(DATASET EXCERPTS)

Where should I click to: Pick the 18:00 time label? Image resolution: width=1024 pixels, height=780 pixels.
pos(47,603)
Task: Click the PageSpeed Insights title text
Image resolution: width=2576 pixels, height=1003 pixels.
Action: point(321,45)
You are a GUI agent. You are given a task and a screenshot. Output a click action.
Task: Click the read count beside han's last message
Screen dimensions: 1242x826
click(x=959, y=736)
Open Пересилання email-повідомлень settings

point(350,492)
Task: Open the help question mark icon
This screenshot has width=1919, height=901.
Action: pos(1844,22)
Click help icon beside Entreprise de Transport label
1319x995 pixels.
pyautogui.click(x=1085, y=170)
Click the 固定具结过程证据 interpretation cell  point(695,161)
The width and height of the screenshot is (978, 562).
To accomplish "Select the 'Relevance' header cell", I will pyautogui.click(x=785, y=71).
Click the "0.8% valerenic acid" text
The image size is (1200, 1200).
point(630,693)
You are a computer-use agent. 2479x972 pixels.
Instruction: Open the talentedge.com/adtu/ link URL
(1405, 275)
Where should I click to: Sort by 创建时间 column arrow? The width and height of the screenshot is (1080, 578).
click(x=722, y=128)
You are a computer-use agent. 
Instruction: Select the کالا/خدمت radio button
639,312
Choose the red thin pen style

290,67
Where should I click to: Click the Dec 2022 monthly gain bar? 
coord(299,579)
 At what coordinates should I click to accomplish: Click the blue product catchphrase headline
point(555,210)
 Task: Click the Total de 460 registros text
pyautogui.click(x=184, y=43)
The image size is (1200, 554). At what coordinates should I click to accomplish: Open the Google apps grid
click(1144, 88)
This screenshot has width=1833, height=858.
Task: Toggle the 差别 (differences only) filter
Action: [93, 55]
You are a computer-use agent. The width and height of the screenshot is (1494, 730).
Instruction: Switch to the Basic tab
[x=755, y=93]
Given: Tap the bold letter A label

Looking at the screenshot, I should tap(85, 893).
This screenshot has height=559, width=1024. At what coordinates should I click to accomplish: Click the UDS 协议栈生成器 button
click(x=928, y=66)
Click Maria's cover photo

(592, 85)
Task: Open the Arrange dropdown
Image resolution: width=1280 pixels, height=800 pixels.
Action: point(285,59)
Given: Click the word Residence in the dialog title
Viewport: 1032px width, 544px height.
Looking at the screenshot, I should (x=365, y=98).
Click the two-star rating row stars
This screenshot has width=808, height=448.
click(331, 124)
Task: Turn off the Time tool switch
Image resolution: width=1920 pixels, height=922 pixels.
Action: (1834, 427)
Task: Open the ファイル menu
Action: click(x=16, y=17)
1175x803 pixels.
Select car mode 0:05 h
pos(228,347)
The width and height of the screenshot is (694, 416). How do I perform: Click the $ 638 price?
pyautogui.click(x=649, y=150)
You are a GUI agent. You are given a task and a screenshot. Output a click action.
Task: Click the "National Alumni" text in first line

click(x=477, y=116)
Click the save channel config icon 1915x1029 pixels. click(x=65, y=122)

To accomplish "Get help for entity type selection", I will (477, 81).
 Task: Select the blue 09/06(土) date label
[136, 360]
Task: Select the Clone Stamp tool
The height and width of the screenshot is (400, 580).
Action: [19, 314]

(End DATASET EXCERPTS)

The data, all of it, should be transcribed exactly.

- [EXERCISE ANSWER]:
Where should I click to: Pick the 18:00 time label? Image resolution: width=1024 pixels, height=780 pixels.
pos(47,603)
Task: Click the PageSpeed Insights title text
Image resolution: width=2576 pixels, height=1003 pixels.
Action: point(321,45)
You are a GUI agent. You are given a task and a screenshot. Output a click action.
Task: Click the read count beside han's last message
Screen dimensions: 1242x826
click(x=959, y=736)
Open Пересилання email-повідомлень settings

point(350,492)
Task: Open the help question mark icon
This screenshot has width=1919, height=901.
Action: pos(1844,22)
Click help icon beside Entreprise de Transport label
1319x995 pixels.
pyautogui.click(x=1085, y=170)
Click the 固定具结过程证据 interpretation cell  point(695,161)
The width and height of the screenshot is (978, 562).
To accomplish "Select the 'Relevance' header cell", I will pyautogui.click(x=785, y=71).
Click the "0.8% valerenic acid" text
The image size is (1200, 1200).
point(630,693)
You are a computer-use agent. 2479x972 pixels.
Instruction: Open the talentedge.com/adtu/ link URL
(1405, 275)
Where should I click to: Sort by 创建时间 column arrow? The width and height of the screenshot is (1080, 578).
click(x=722, y=128)
You are a computer-use agent. 
Instruction: Select the کالا/خدمت radio button
639,312
Choose the red thin pen style

290,67
Where should I click to: Click the Dec 2022 monthly gain bar? 
coord(299,579)
 At what coordinates should I click to accomplish: Click the blue product catchphrase headline
point(555,210)
 Task: Click the Total de 460 registros text
pyautogui.click(x=184, y=43)
The image size is (1200, 554). At what coordinates should I click to accomplish: Open the Google apps grid
click(1144, 88)
This screenshot has width=1833, height=858.
Task: Toggle the 差别 (differences only) filter
Action: [93, 55]
You are a computer-use agent. The width and height of the screenshot is (1494, 730).
Instruction: Switch to the Basic tab
[x=755, y=93]
Given: Tap the bold letter A label

Looking at the screenshot, I should tap(85, 893).
This screenshot has height=559, width=1024. At what coordinates should I click to accomplish: Click the UDS 协议栈生成器 button
click(x=928, y=66)
Click Maria's cover photo

(592, 85)
Task: Open the Arrange dropdown
Image resolution: width=1280 pixels, height=800 pixels.
Action: point(285,59)
Given: Click the word Residence in the dialog title
Viewport: 1032px width, 544px height.
Looking at the screenshot, I should (x=365, y=98).
Click the two-star rating row stars
This screenshot has width=808, height=448.
click(331, 124)
Task: Turn off the Time tool switch
Image resolution: width=1920 pixels, height=922 pixels.
Action: (1834, 427)
Task: Open the ファイル menu
Action: click(x=16, y=17)
1175x803 pixels.
Select car mode 0:05 h
pos(228,347)
The width and height of the screenshot is (694, 416). How do I perform: Click the $ 638 price?
pyautogui.click(x=649, y=150)
You are a GUI agent. You are given a task and a screenshot. Output a click action.
Task: Click the "National Alumni" text in first line

click(x=477, y=116)
Click the save channel config icon 1915x1029 pixels. click(x=65, y=122)

To accomplish "Get help for entity type selection", I will (477, 81).
 Task: Select the blue 09/06(土) date label
[136, 360]
Task: Select the Clone Stamp tool
The height and width of the screenshot is (400, 580).
Action: [19, 314]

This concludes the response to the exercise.